LINE celebrates this year's edition, a year of change

Posted by Andrew Shi

LINE, Skidmore's student-run art review magazine, will be celebrating their release party at 7 to 9:30 p.m. on Thursday, April 17, at the Tang. The party will also note the closing of a year marked by changes to the publication.

In a short Q&A, LINE's Editor-in-Chief, Leila Farrer '16, and President, Lisa Fierstein '16, took the time to answer a few questions, including what changes the publication made this year.

SHI : LINE made several changes to the publication this year. Can you describe in more detail some of the larger changes that were made?

FIERSTEIN: This year, we revamped LINE by transforming it into an annual and more in-depth publication (LINE used to have new editions every semester). More than anything, we want students, faculty, and the greater community to know about LINE because it is where the diverse range of talents that exist on Skidmore's campus come together in a tangible form. Our first step to expand LINE was to increase the size of our talented staff of writers, editors, photographers, graphic designers, and artists. We hoped to create an atmosphere of inclusion and collaboration in our staff meetings, and we feel as though the 2013 - 2014 edition of LINE is a reflection of the cohesiveness of our staff members. Overall, the major changes we made this year was to expand the magazine, make the magazine be more cohesive, recruit new staff from all years and departments, increase staff participation and involvement, and create a collaborative environment.

SHI: You mentioned that LINE is a very interdisciplinary magazine. What departments does LINE work with?

FARRER: LINE doesn't work directly with any academic departments at Skidmore, although if I had to categorize it, I would say the Art and English departments.
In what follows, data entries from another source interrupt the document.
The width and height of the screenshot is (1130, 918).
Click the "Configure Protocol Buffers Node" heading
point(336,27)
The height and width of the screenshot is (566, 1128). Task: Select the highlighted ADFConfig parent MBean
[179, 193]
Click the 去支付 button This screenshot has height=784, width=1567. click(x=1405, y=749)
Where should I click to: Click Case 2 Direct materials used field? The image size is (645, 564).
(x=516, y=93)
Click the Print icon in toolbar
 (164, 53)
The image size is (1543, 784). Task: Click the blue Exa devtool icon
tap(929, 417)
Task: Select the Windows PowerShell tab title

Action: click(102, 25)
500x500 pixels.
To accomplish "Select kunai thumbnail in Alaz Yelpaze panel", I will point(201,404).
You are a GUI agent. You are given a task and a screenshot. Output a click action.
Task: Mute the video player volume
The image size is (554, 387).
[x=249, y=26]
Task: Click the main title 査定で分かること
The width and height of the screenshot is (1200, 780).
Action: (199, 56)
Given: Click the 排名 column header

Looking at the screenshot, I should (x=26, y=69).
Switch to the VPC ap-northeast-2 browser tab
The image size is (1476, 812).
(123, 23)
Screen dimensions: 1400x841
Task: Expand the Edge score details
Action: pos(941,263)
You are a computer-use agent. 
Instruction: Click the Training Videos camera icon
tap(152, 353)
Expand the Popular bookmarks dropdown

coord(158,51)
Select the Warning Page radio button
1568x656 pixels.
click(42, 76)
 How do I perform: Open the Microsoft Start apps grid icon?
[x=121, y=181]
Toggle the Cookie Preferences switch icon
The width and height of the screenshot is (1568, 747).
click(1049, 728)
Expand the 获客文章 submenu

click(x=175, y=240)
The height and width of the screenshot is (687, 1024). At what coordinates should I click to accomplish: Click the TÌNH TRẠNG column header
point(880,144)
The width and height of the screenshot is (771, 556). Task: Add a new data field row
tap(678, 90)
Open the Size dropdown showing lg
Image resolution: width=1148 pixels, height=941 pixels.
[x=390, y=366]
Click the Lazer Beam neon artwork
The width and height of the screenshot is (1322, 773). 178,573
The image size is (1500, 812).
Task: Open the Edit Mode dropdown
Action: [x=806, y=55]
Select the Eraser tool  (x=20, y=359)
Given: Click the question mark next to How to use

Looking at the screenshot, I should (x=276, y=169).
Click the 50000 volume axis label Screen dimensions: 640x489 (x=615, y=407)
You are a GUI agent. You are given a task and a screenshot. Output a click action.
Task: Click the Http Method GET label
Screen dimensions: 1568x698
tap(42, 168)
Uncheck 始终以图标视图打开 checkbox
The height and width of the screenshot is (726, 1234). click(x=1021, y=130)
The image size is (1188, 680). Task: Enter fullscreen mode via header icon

We did have Professor Jay Rogoff from the English department teach a workshop on how to write critical reviews about art in November that was very helpful. He recommended four keys to writing good articles: describe, interpret, evaluate, and contextualize. Beyond that, many of our articles cover student work in the Schick and Case galleries, so in that way we work with the art department. We've also had a lot of contact with the Tang by covering work in their galleries, accessing images of works to include in the magazine, and planning the release party.

SHI: Is there anything else you would like the Skidmore community to know about LINE?

FARRER: I guess I'd just say that we're really excited about this magazine. The staff has worked so hard over the course of this year and we've created something interesting and beautiful that shows the best side of the arts at Skidmore. The whole process has been a huge learning curve for all of us trying first to get people interested in the project and then writing good articles and then laying it all out. I give so much credit to our writers and graphic designers. LINE is a great way to show off the behind-the-scenes creative talent that Skidmore has.

Farrer and Fierstein also wanted to give special thanks to Treasurer Kai Inaba '16 for his hard work and leadership and also thank the rest of the managing editors and staff. This year's LINE will feature reviews of Classless Society, Schick Gallery's Charcoal exhibition, interviews, student artwork and more.

The release party to celebrate the 2013-2014 edition is from 7 to 9:30 p.m., Thursday, April 17, at the Tang Museum Atrium. There will be free food and drink, and performances including music from Skidmore band Otter, The Accents and Ethan Carpene with Mike Stein. There will also be spoken word from Jennifer Florence '15. Free copies of LINE will be distributed at the party. All are welcome.